Data records:
+===+

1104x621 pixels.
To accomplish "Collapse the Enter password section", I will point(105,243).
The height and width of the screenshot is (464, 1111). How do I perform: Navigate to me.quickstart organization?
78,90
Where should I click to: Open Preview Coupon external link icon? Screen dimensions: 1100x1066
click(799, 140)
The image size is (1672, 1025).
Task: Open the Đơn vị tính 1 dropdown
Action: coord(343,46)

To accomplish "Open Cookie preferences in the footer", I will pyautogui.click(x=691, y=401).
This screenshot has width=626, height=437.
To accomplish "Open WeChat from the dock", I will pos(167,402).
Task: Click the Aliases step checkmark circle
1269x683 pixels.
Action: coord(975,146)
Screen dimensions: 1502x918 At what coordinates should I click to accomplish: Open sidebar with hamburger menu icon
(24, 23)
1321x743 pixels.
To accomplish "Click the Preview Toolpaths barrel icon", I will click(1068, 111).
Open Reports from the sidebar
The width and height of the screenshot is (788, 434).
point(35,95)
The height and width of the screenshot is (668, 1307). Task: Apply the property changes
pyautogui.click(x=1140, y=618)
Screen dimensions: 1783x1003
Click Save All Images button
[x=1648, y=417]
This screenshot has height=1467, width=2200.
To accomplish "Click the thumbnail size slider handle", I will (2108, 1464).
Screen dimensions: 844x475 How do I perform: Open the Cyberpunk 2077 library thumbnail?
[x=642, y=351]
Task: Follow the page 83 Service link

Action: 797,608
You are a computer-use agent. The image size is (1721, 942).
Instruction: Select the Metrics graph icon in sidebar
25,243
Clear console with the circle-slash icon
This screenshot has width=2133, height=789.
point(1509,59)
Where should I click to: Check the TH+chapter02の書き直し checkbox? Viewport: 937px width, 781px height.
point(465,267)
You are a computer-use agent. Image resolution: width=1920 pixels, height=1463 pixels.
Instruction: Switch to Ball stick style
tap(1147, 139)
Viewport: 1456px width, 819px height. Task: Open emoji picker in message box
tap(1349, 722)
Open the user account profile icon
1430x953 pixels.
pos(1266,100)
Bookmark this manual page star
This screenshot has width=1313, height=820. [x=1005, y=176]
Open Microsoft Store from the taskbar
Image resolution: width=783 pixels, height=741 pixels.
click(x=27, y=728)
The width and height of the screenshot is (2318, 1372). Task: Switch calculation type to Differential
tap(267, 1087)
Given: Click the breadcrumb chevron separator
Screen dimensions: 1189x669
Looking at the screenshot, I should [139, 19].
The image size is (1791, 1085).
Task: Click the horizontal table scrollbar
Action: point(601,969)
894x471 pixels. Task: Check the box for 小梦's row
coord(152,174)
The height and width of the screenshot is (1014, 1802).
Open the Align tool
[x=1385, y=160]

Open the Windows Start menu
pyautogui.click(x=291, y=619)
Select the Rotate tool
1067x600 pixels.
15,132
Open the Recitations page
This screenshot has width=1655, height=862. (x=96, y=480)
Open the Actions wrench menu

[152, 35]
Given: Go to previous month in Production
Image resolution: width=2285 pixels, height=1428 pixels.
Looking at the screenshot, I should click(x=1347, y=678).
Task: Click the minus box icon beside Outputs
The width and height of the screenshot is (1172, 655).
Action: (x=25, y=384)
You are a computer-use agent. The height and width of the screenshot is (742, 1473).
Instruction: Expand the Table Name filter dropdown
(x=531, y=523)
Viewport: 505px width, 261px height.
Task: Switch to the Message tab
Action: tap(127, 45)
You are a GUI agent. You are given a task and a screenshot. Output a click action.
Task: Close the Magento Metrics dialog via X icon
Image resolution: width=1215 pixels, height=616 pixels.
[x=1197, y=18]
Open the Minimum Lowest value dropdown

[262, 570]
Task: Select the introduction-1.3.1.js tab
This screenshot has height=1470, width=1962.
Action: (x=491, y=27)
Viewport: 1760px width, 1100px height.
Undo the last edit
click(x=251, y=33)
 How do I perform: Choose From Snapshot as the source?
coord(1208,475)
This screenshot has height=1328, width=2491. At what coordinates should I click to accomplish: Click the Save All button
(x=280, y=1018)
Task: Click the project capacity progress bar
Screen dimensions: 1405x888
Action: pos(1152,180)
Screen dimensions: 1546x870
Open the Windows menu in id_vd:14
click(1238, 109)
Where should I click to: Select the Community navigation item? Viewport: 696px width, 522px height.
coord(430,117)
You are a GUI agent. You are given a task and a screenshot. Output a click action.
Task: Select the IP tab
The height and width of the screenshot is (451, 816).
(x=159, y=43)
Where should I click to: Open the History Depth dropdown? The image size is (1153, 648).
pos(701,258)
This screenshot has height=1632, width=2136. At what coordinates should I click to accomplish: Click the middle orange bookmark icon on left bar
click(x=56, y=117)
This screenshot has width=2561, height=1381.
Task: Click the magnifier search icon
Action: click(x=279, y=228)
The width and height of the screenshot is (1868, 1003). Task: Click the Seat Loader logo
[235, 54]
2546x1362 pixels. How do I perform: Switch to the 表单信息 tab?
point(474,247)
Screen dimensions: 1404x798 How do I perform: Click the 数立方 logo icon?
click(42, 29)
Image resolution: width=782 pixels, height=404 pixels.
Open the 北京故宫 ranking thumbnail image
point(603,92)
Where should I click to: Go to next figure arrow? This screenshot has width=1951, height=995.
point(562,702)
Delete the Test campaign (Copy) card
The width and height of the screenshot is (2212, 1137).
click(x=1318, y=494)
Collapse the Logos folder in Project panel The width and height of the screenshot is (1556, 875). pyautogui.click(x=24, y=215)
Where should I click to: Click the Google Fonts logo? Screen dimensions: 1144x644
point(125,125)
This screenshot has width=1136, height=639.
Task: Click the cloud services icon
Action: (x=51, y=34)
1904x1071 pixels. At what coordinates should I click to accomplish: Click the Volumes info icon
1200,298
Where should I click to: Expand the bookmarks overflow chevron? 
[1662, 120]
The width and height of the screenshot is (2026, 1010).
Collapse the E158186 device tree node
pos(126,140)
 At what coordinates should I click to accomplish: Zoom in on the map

+===+

Task instructions:
All that belongs in your answer is the stretch of entries above from the line with "This screenshot has height=1467, width=2200." through the line with "You are a computer-use agent. The image", printed exactly.

Solution below:
This screenshot has height=1467, width=2200.
To accomplish "Click the thumbnail size slider handle", I will (2108, 1464).
Screen dimensions: 844x475 How do I perform: Open the Cyberpunk 2077 library thumbnail?
[x=642, y=351]
Task: Follow the page 83 Service link

Action: 797,608
You are a computer-use agent. The image size is (1721, 942).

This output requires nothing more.